--- LISTED ENTRIES ---
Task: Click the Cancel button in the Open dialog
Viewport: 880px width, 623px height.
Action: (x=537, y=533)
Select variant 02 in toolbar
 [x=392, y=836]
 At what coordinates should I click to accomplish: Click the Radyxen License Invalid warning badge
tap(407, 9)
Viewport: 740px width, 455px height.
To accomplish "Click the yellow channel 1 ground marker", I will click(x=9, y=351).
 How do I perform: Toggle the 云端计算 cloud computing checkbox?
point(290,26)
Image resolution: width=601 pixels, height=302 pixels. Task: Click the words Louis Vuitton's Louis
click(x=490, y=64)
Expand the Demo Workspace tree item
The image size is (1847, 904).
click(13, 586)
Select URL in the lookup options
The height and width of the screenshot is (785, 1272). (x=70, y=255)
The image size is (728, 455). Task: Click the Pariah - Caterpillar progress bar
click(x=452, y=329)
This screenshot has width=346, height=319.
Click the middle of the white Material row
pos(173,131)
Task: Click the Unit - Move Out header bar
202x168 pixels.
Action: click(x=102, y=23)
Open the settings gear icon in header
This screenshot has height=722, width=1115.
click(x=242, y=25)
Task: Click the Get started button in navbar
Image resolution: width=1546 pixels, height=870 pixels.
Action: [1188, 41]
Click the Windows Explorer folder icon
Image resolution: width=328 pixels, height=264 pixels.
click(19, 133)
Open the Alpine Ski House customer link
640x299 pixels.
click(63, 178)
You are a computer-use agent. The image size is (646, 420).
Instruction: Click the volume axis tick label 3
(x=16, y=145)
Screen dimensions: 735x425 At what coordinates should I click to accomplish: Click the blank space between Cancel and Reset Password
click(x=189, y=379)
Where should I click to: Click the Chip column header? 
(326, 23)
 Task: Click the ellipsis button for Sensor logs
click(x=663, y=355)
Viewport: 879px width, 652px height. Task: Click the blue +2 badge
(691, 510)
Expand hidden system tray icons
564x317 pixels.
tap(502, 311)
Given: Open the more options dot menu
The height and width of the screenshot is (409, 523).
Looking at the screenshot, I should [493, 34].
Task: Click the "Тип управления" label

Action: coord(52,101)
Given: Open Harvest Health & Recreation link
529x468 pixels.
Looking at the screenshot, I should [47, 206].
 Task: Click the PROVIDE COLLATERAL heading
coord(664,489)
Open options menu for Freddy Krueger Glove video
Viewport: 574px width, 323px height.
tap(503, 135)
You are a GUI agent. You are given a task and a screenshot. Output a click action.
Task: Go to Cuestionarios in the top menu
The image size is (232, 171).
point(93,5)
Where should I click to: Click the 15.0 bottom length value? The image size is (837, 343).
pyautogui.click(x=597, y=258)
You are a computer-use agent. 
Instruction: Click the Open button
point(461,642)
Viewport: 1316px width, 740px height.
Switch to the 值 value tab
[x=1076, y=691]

--- PROBLEM ---
Format the stretch of the data above, from the line containing "Expand the Demo Workspace tree item" through the line containing "click(x=452, y=329)", as a numbered list, omitting any blank lines.

--- ANSWER FOR THE TASK ---
1. Expand the Demo Workspace tree item
2. The image size is (1847, 904).
3. click(13, 586)
4. Select URL in the lookup options
5. The height and width of the screenshot is (785, 1272). (x=70, y=255)
6. The image size is (728, 455). Task: Click the Pariah - Caterpillar progress bar
7. click(x=452, y=329)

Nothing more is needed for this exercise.